• _I TUOI COMPITI_
[1] Le affermazioni (a), (b) e (c) trovano conferma nel brano sulla politica italiana? (a) DC e PSI erano rappresentativi di una vera maggioranza socialmente trasversale della popolazione. (b) Oggi si distinguono ancora con precisione le forze progressiste, di centro e di destra. (c) Le grandi forze della prima repubblica consideravano il cittadino alle dipendenze dello Stato. Per ciascuna rispondi sì o no e cita alla lettera le parole del brano che lo stabiliscono.
[2] Prosegui il brano sulla politica italiana a partire dall'ultima frase riportata.

• _BRANO DI TESTO_

- - -

L’horror italiano: presidenzialismo di governo e regionalismo dei ricchi

Il livello di rappresentatività odierna della classe dirigente italiana, quindi della buona borghesia moderna, fatta di imprenditori medio-alti e di finanzieri e speculatori di varia risma, non è nemmeno...
Giorgia Meloni

Il livello di rappresentatività odierna della classe dirigente italiana, quindi della buona borghesia moderna, fatta di imprenditori medio-alti e di finanzieri e speculatori di varia risma, non è nemmeno paragonabile a quello che, nella così impropriamente detta “prima repubblica“, era praticato dalle forze del pentapartito, del vero, originale “centrosinistra“.

La Democrazia Cristiana ed il Partito Socialista Italiano, nelle rispettive differenze tanto ideologiche quanto più pragmaticamente riferibili alla contingenza dei loro tempi, in quanto soggetti politici di massa, storicamente presenti nella vita quotidiana della popolazione, erano stati rappresentativi di una vera maggioranza socialmente trasversale della popolazione.

Per quanto oggi si possa fare riferimento all’unità delle destre che sono al governo del Paese, soprattutto in questa dirittura d’arrivo della manovra finanziaria, si è potuto assistere ad un teatrino di posizioni tattiche che negano quasi aprioristicamente una strategia di gestione dell’interesse pubblico con oggettivissime ricadute negative anche sul fronte del privato.

Non esiste più, infatti, una separazione netta tra bene comune e bene davvero non comune, quindi verso quei privilegi che sono l’elemento distintivo della classe degli speculatori e degli sfruttatori. Così come non esiste più una distinguibilità precisa tra forze progressiste, di centro e di destra. La mistificazione dei confini della geopolitica italiana è, come è abbastanza noto, figlia di una desertificazione delle ideologie, anatemizzate come il male primordiale di una democrazia che andava liberata da questa presunta schiavitù.

DC e PSI, nella stagione della prima repubblica, insieme ad altre grandi forze politiche e sociali come il Partito Comunista Italiano, ed anche quelle di ambiti culturali della nuova sinistra o del liberalismo moderato, del repubblicanesimo laico e della socialdemocrazia, erano invece i bastioni di una visione ampia – il che non significa aperta ad una modernità dei diritti (e dei doveri) che incedeva sulla spinta delle lotte di massa – che considerava lo Stato alle dipendenze del cittadino.

- - -

• _INFORMAZIONI FORNITE_

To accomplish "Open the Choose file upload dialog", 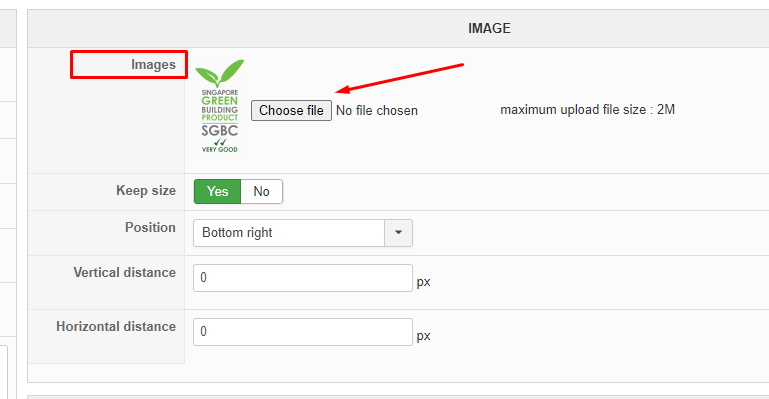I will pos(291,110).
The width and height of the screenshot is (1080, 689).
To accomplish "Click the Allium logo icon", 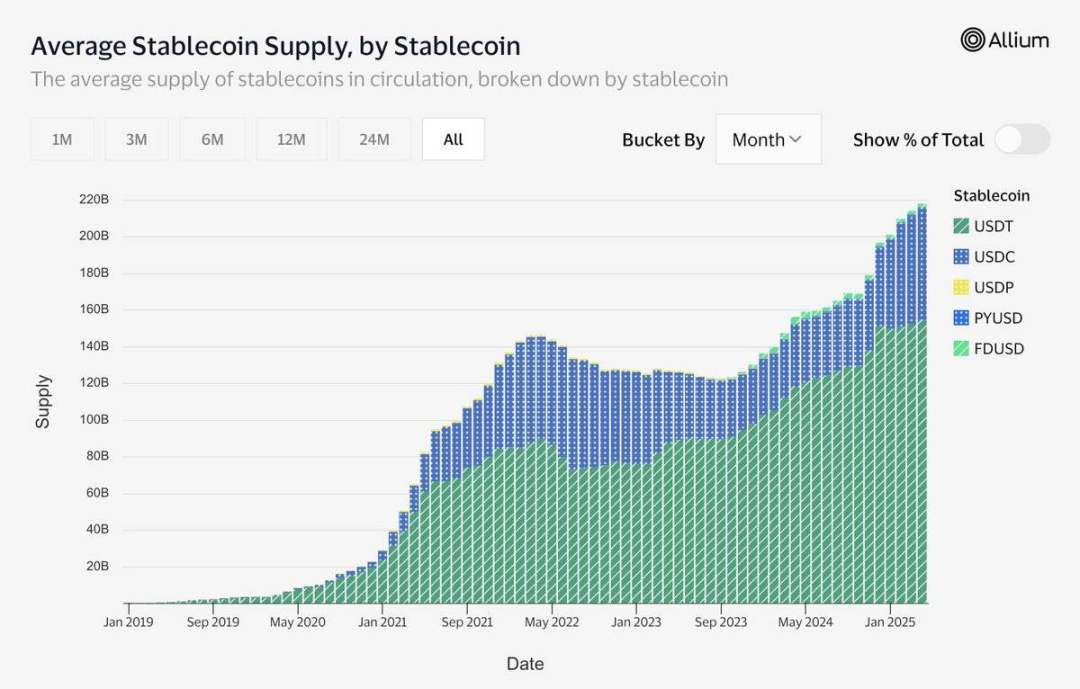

- - -

• _RISPOSTE_
[1]
(a) Sì: "erano stati rappresentativi di una vera maggioranza socialmente trasversale della popolazione".
(b) No: "non esiste più una distinguibilità precisa tra forze progressiste, di centro e di destra".
(c) No: "che considerava lo Stato alle dipendenze del cittadino".

[2]
Il ruolo pubblico era tenuto in debita considerazione, con tutte le storture e le traslitterazioni di un linguaggio costituzionale differentemente interpretato e, spesso e volentieri, costretto ad una resilienza nei confronti degli interessi particolari di questo o quel leader politico.

La destra meloniana, che comprende un ventennio di accumulazioni originarie di frammentazioni di estremismi e di avanzate e ritirate di populismi di vario titolo e natura, si muove invece soltanto su un piano di correlazione diretta con un interesse di classe che tiene conto non dell’interezza delle problematiche del Paese, e quindi della popolazione, ma solamente della parte più ricca e benestante.

Sia essa quella confindustriale e affaristico-borsistica, sia essa quella geograficamente inquadrabile nel nord/nord-est.

La presentazione della controriforma costituzionale sul premierato assoluto, sulla centralizzazione del governo come potere dirimente, sovraordinato ad un Parlamento che ne sarebbe alle dipendenze e ad una Presidenza della Repubblica letteralmente svuotata delle sue prerogative di garanzia massima e di generazione dell’equipollenza tra le varie architetture istituzionali, è molto più di un campanello d’allarme.

Conoscevamo già da tempo le intenzioni di Meloni e dei suoi alleati sulla particolarizzazione regionalista portata avanti da Calderoli col suo progetto sull'”autonomia differenziata“.

Adesso, mentre il progetto di affossamento del parlamentarismo come fulcro portante della Repubblica avanza nella commissione senatoriale ad acta, ed è arrivato all’esame del settimo articolo su dieci, dopo le dichiarazioni della Presidente del Consiglio è possibile esprimersi ancora più compiutamente nel merito.

Arlechinnizzazione pseudofederalistico-regionalista dell’Italia e riforma degli articoli 88, 92 e 94 della Costituzione, riescono ad essere, insieme, il combinato disposto per uno scardinamento sedizioso della democrazia repubblicana, dell’equidistanza e dell’equipollenza tra i tre poteri dello Stato.

Il pericolo è dato anche da un progressivo analfabetismo di ritorno su una educazione civica che è andata, anno dopo anno, legislatura dopo legislatura, consumandosi nella febbrile giaculatoria populista e fintamente nazionalista del primato dell’azione e della decisione su quello del confronto democratico parlamentare, del rispetto dell’opposizione proprio come parte integrante e costituente del compito stesso del governo di amministrare l’interesse del Paese.

Le ideologie saranno anche state dichiarate defunte, ma una resta certamente molto saldamente attaccata al suo scranno: quella che teorizza (e pratica) il restringimento della delega popolare mediante una fuorviante implementazione della stessa dando al corpo elettorale la possibilità di scegliersi il Presidente del Consiglio, o premier che dir si voglia.

L’elezione diretta del capo del governo è il primo, ma non certamente ultimo, passo di una involuzione presidenzialista per la Repubblica italiana.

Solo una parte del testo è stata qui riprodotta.